=== Text under study ===
%%

Austin ISD saw a 28% drop in third-graders from low-income families meeting math standards from the 2018-19 to 2021-22 school years.

In response, the district plans to implement more hands-on learning. Some board of trustees members questioned during the Jan. 27 meeting if homework exasperates inequity.

AISD has been facing dropping student standardized test scores since the onset of the pandemic, especially among students from economically disadvantaged families.

The percentage of AISD’s economically disadvantaged third-graders who met grade-level math expectations dropped by roughly a third from 2018-19 to 2021-22, according to data from the standardized math test called Measures of Academic Progress.

“Keep in mind, the last time these students were in a full year of school that was not interrupted, they were kindergartners,” Superintendent Stephanie Elizalde said at the Jan. 27 meeting of the board of trustees. “These data are not numbers. These data are individual students. These are our parents’ children.”


The district’s scorecard lays out a goal that the number of third-graders meeting expectations increase from 39% in the 2018-19 school year by August 2026. Elizalde presented the board with data showing the percentage dropped to 11% in the 2021-22 school year.

Economically disadvantaged third-graders across the state saw a similar drop. In 2018, 40% of the state’s students in that group met math standards in 2018, compared to 20% in 2021.

Elizalde said part of the solution is helping students understand math as it works in the real world rather than focusing on abstract thinking.

Elizalde gave an example of a math lesson involving a word problem related to selling peaches at a fruit stand but pointed out that not all AISD third-graders have experienced a fresh peach due to growing up in a food desert. She added if teachers asked their third-graders where peaches come from, some might say “a can.”


She said third grade students who have no problem with math can still be thrown off by working with examples that they do not understand.

“I can’t picture what I don’t have exposure or experience with,” Elizalde said.

%%

=== What the exercise asks ===
Continue the article on Austin ISD's drop in third-grade math scores, starting after its final sentence.

=== Saved data entries ===
%%

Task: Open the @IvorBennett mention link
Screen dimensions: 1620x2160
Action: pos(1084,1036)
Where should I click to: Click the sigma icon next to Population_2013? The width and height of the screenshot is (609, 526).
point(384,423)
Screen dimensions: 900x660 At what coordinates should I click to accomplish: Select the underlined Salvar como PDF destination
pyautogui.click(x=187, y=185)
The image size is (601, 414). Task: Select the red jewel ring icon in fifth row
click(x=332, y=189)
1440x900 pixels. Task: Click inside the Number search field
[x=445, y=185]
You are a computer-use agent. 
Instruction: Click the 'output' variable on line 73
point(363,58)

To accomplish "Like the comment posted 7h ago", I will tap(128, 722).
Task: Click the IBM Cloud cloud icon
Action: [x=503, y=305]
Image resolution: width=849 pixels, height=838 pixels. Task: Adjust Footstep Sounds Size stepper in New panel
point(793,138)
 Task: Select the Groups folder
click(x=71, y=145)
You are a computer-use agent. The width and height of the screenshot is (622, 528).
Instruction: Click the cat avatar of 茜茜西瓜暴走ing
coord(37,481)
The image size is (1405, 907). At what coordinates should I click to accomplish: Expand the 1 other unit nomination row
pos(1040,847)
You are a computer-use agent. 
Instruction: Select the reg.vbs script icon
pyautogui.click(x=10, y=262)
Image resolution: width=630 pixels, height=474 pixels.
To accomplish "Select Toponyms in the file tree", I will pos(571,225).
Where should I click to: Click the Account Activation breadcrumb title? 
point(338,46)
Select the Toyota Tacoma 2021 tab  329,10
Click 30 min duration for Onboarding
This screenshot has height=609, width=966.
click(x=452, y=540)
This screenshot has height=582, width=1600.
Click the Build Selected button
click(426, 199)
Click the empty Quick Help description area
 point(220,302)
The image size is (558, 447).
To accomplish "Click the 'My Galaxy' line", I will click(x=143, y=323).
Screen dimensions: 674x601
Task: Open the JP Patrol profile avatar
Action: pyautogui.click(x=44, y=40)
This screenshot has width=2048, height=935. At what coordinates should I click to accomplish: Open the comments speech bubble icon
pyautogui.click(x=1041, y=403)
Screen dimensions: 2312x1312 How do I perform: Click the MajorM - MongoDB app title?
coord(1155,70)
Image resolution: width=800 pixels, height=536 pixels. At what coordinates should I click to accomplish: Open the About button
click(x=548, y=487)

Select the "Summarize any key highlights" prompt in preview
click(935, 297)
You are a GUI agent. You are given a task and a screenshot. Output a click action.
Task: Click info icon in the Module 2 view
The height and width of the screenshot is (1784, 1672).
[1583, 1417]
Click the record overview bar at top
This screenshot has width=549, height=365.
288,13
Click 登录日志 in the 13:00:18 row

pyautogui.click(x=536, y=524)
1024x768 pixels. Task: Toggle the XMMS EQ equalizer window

%%

=== Output of the exercise ===
Enriching a lesson with actual peaches offered to students could change the learning experience, Elizalde said. She added some research indicates that when more senses are engaged in the learning process, students shift from short-term memory to long-term memory.

Trustee Kristin Ashy said homework can be a problem for economically disadvantaged students, yet repetition is important with math learning. Trustee Lugo said homework should be customized to students, including a reduced homework load for students who are doing well with material and whose caretakers are particularly busy. Trustee Ofelia Zapata said her granddaughter has stayed up until 2 or 3 a.m. working on homework and then found out at school that her teacher did not plan to grade the work.


Dr. Erin Bown-Anderson answered that homework should extend learning in the classroom, but if a homework grade is going to be a barrier or frustration, it needs to be reexamined. Elizalde added that students should not receive homework until it is clear they understand the material. At that point, homework can serve as repetition. Elizalde said customized homework requires a lot of extra work for teachers, but adaptive homework software could be helpful.

"This is an area we are prioritizing right now," Elizalde said. "If homework sheets in isolation were going to create equity, all of our schools would have been outstanding a long time ago."